Choose the output surface that matches your task.

For xarray analysis:

ds = filtered.get_xarray(
    geometries=(77.55, 13.01, 77.58, 13.08),
    bands=["B04", "B08"],
)

For array-first workflows:

arr = filtered.get_numpy(
    geometries=(77.55, 13.01, 77.58, 13.08),
    bands=["B04", "B08"],
)

For GeoPandas output:

gdf = filtered.get_gdf(
    geometries=(77.55, 13.01, 77.58, 13.08),
    bands=["B04", "B08"],
)

If your AOIs already live in GeoPandas, pass them with to_arrow() and select the geometry column. Rasteret keeps columns such as plot_id and crop in get_gdf(...) output:

import geopandas as gpd
from shapely.geometry import box

plots = gpd.GeoDataFrame(
    {
        "plot_id": ["plot-a"],
        "crop": ["rice"],
    },
    geometry=[box(77.55, 13.01, 77.58, 13.08)],
    crs="OGC:CRS84",
)

gdf = filtered.get_gdf(
    geometries=plots.to_arrow(geometry_encoding="WKB"),
    geometry_column="geometry",
    bands=["B04", "B08"],
)

For TorchGeo pipelines:

dataset = filtered.to_torchgeo_dataset(
    bands=["B04", "B03", "B02", "B08"],
    chip_size=256,
)

Everything after to_torchgeo_dataset() is standard TorchGeo sampler and DataLoader code.

5. Sample Point Values

import pyarrow as pa

points = pa.table(
    {
        "plot_id": ["plot-a", "plot-b"],
        "lon": [77.56, 77.57],
        "lat": [13.03, 13.04],
    }
)

samples = filtered.sample_points(
    points=points,
    x_column="lon",
    y_column="lat",
    bands=["B04", "B08"],
    geometry_crs=4326,
)

samples is a table with the point values and input columns such as plot_id.

What To Use When

Use build() when the dataset is already in Rasteret's catalog.

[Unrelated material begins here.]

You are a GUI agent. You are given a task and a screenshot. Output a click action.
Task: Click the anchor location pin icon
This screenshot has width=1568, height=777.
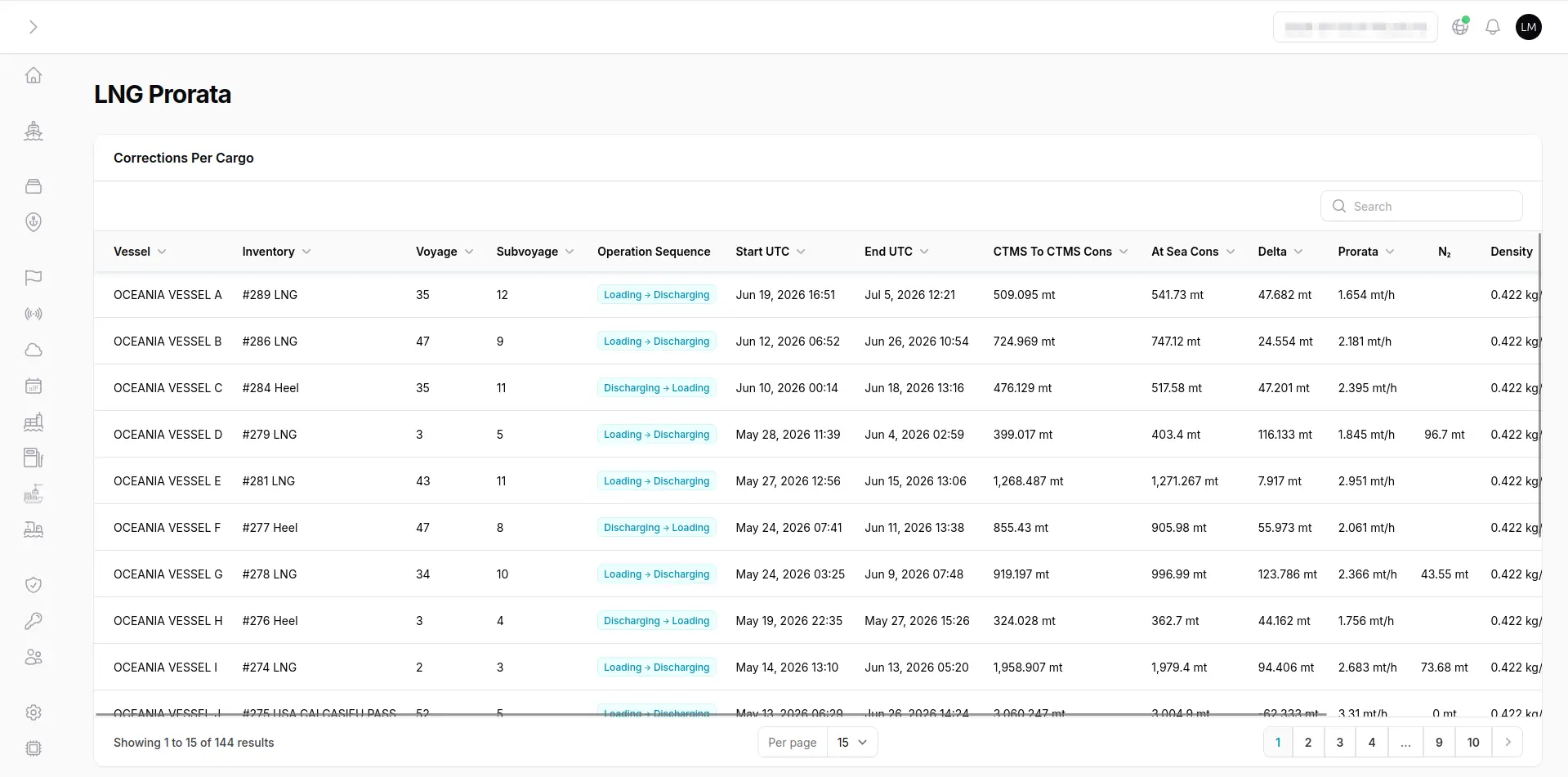pyautogui.click(x=34, y=222)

If it is not in the catalog:

  • custom STAC API: use build_from_stac(...)
  • existing Parquet or GeoParquet record table: use build_from_table(...)
  • read-ready Arrow table in memory: use as_collection(...)
  • exported Rasteret collection: use load(...)

Practical Notes

Native dtype is preserved

Rasteret preserves the native COG dtype. If you need floating-point math, cast explicitly or compute with an output surface that fits your workflow.

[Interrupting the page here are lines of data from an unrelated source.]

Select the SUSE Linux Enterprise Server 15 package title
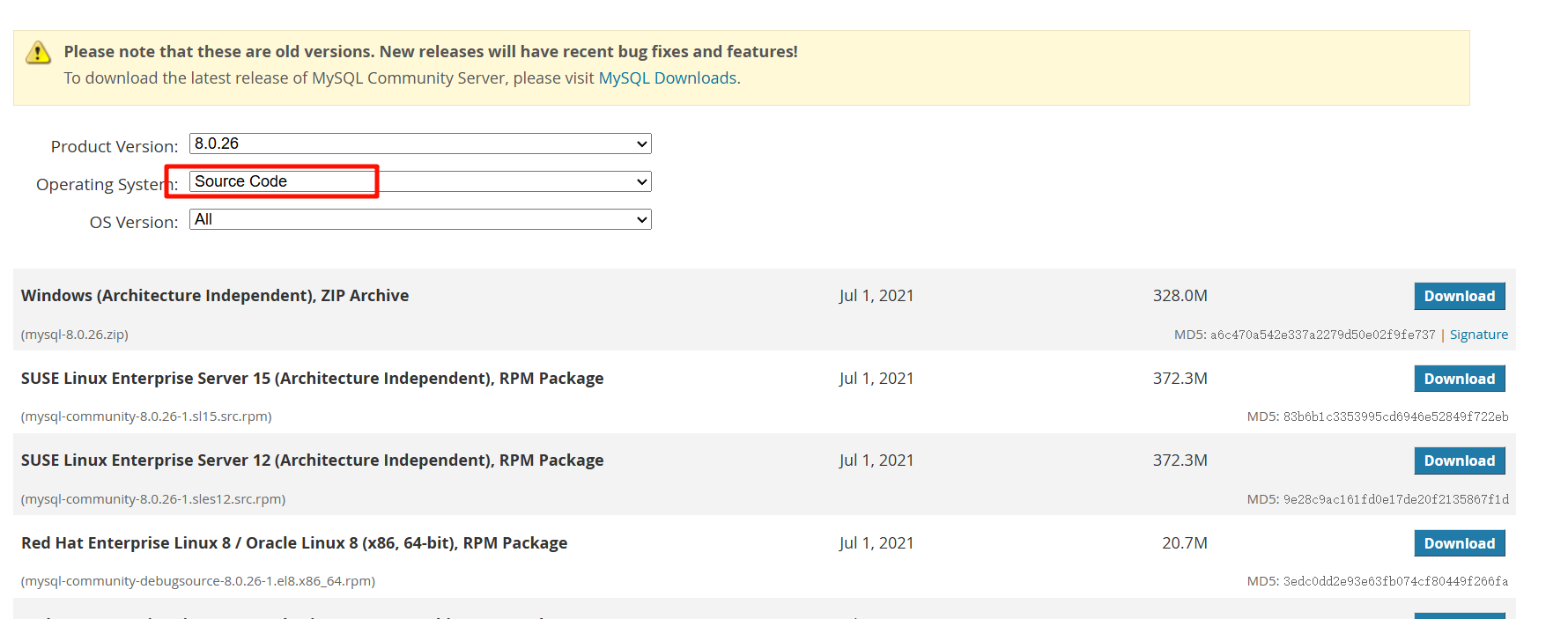The image size is (1568, 619). coord(312,379)
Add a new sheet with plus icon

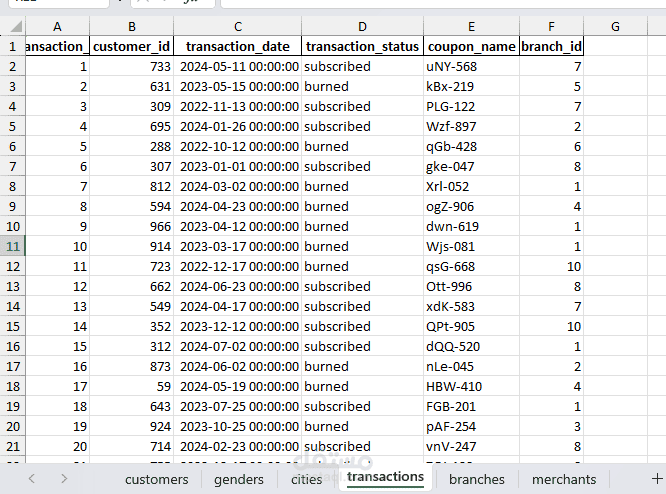(657, 479)
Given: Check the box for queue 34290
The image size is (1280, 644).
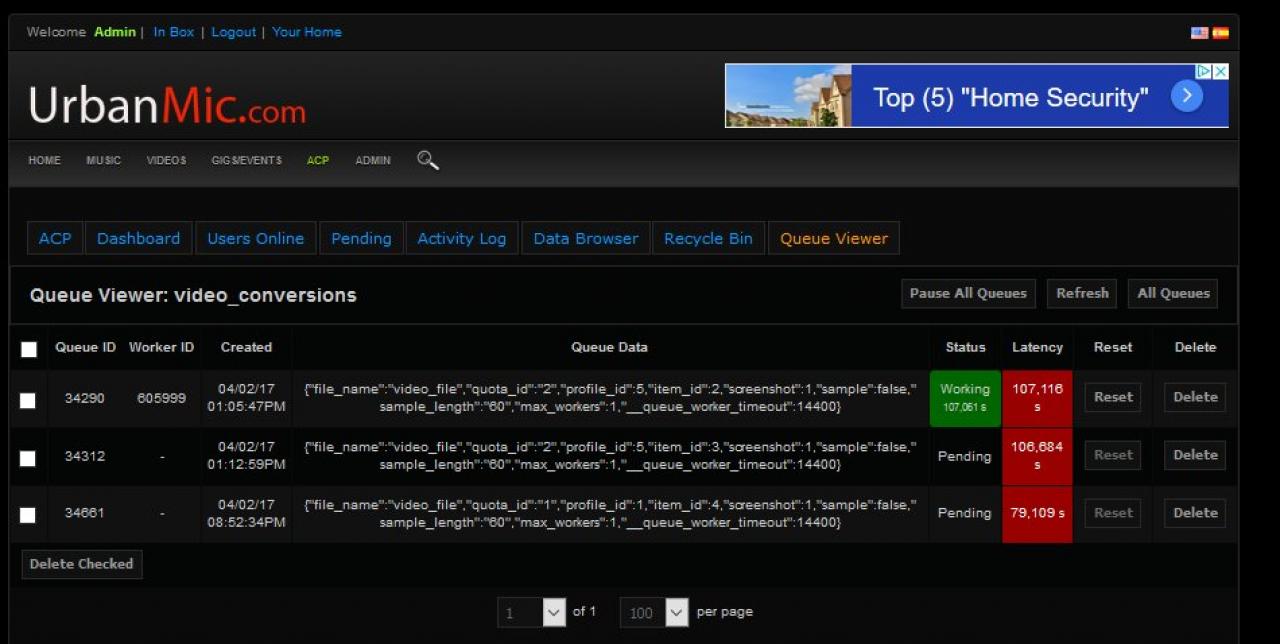Looking at the screenshot, I should tap(28, 400).
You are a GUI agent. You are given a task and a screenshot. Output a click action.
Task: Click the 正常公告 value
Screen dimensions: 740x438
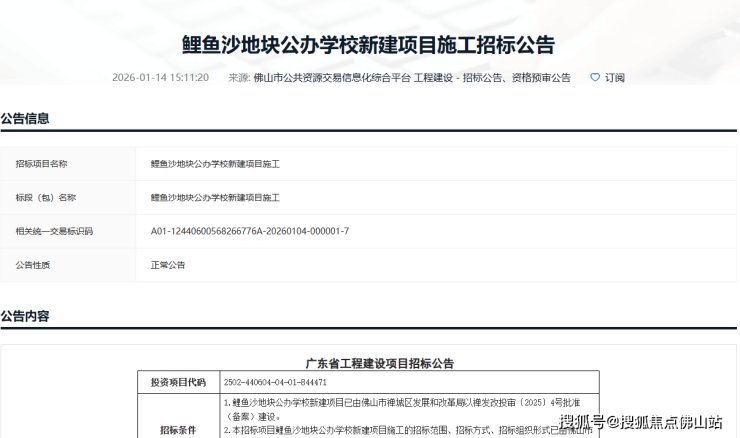pyautogui.click(x=168, y=265)
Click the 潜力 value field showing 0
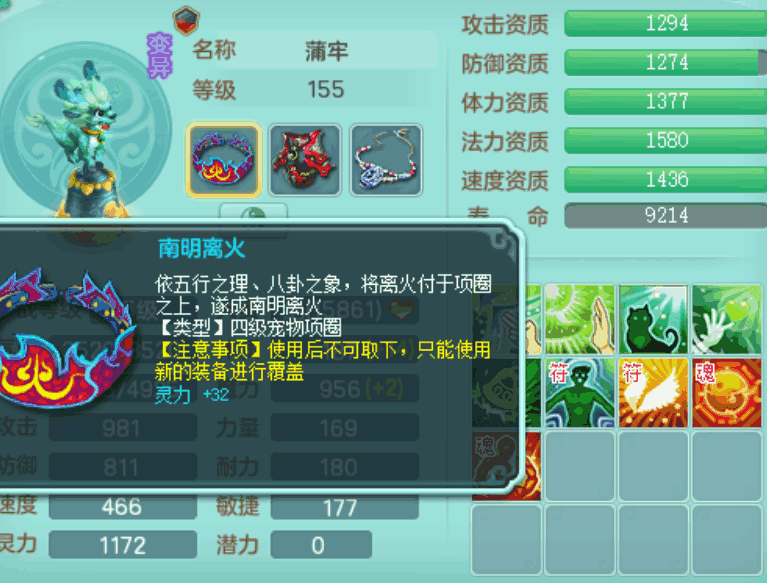Viewport: 767px width, 583px height. tap(321, 545)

Share the collection, not a notebook full of setup code

collection.export("path/") writes a portable collection artifact. Another user can reopen it with rasteret.load("path/").

CRS still matters

Some geometry columns tell Rasteret their CRS. Plain coordinate columns do not, so pass geometry_crs=... for those inputs. Rasteret uses the raster CRS metadata in the collection to transform reads safely.